Items from a data source
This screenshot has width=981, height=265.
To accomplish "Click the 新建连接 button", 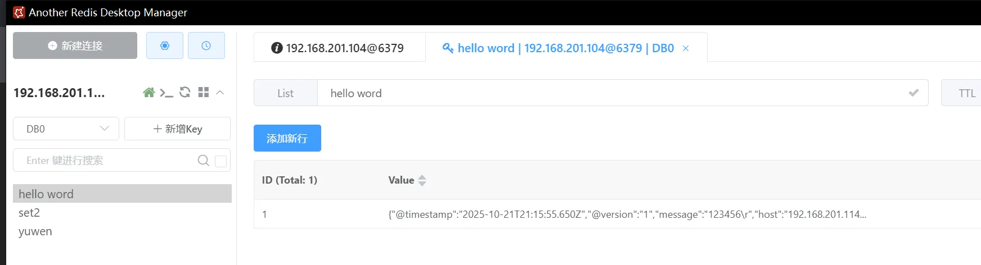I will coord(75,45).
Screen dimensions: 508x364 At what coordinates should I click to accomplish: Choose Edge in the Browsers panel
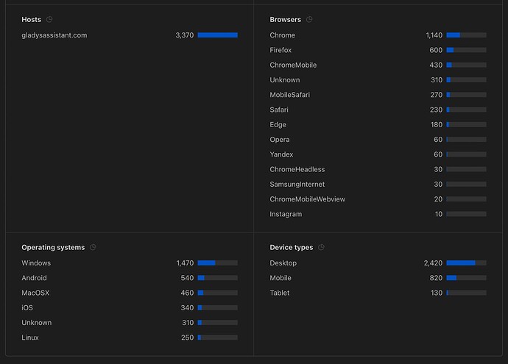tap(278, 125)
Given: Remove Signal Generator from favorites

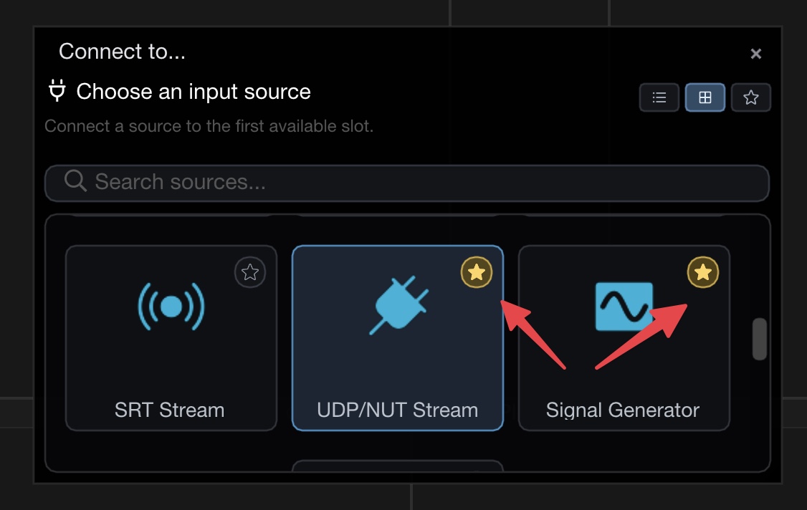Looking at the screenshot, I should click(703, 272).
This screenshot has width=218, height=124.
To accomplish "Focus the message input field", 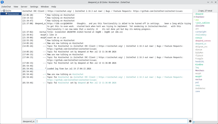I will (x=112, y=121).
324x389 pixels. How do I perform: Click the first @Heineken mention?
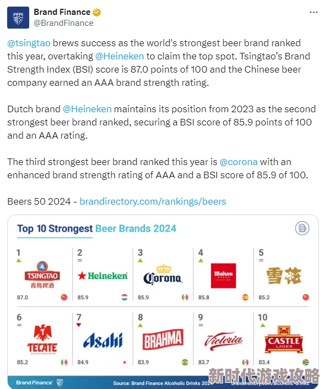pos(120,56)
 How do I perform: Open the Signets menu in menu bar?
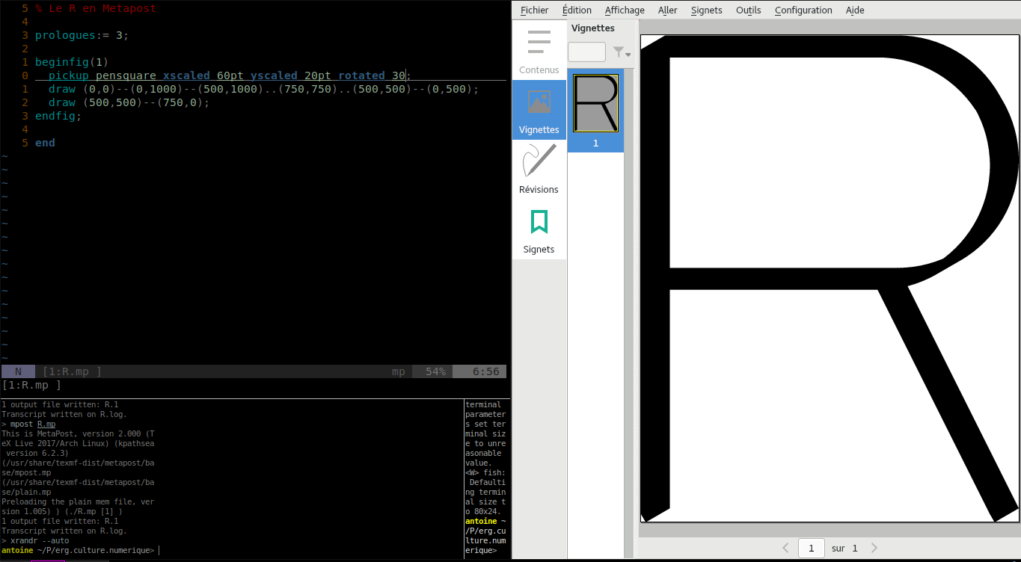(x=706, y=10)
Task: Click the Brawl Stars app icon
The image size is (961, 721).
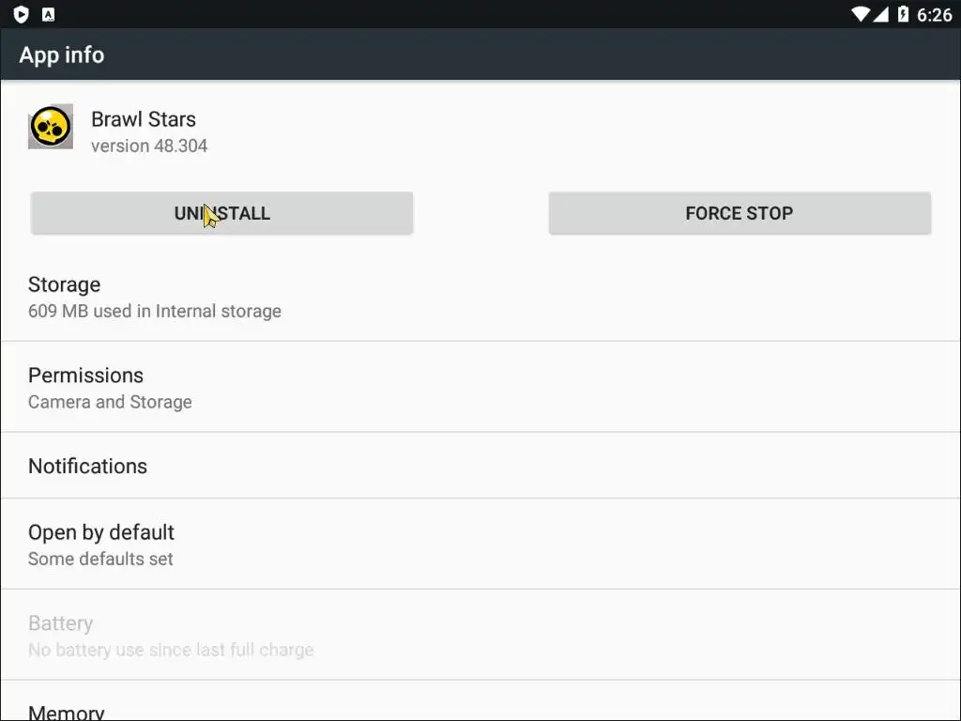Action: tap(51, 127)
---
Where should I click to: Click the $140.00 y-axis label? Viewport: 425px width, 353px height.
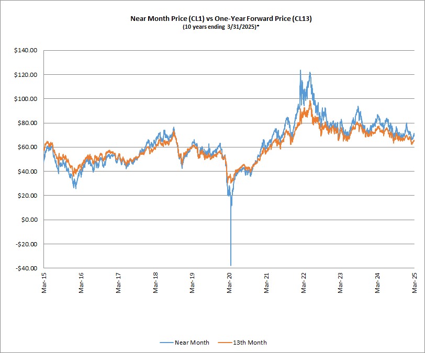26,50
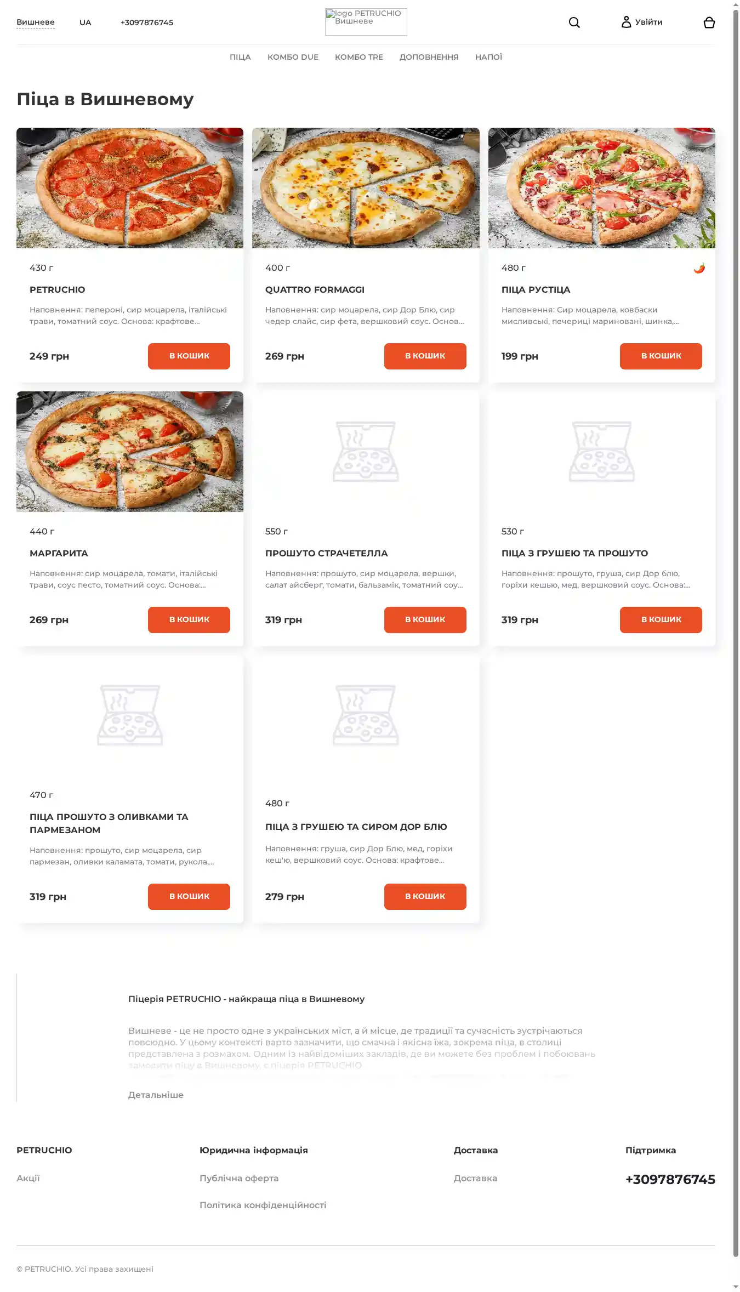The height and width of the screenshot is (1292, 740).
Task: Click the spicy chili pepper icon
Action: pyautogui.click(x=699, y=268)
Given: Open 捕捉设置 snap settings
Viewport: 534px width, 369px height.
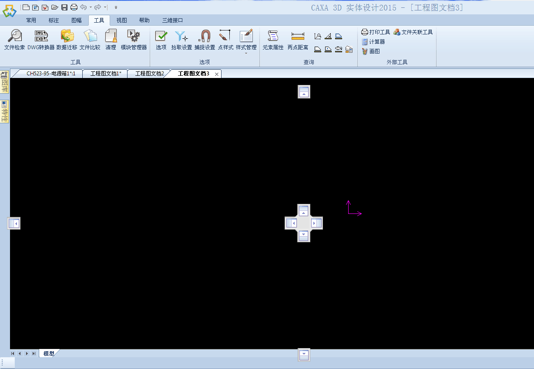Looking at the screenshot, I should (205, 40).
--
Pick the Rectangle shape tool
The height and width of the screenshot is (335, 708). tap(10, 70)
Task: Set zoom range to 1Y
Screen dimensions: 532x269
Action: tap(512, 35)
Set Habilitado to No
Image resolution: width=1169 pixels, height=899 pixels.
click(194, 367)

== Your assignment ==
Make a list of all lines in the data that contain "This".

== Reply ==
This screenshot has width=981, height=265.
This screenshot has width=218, height=124.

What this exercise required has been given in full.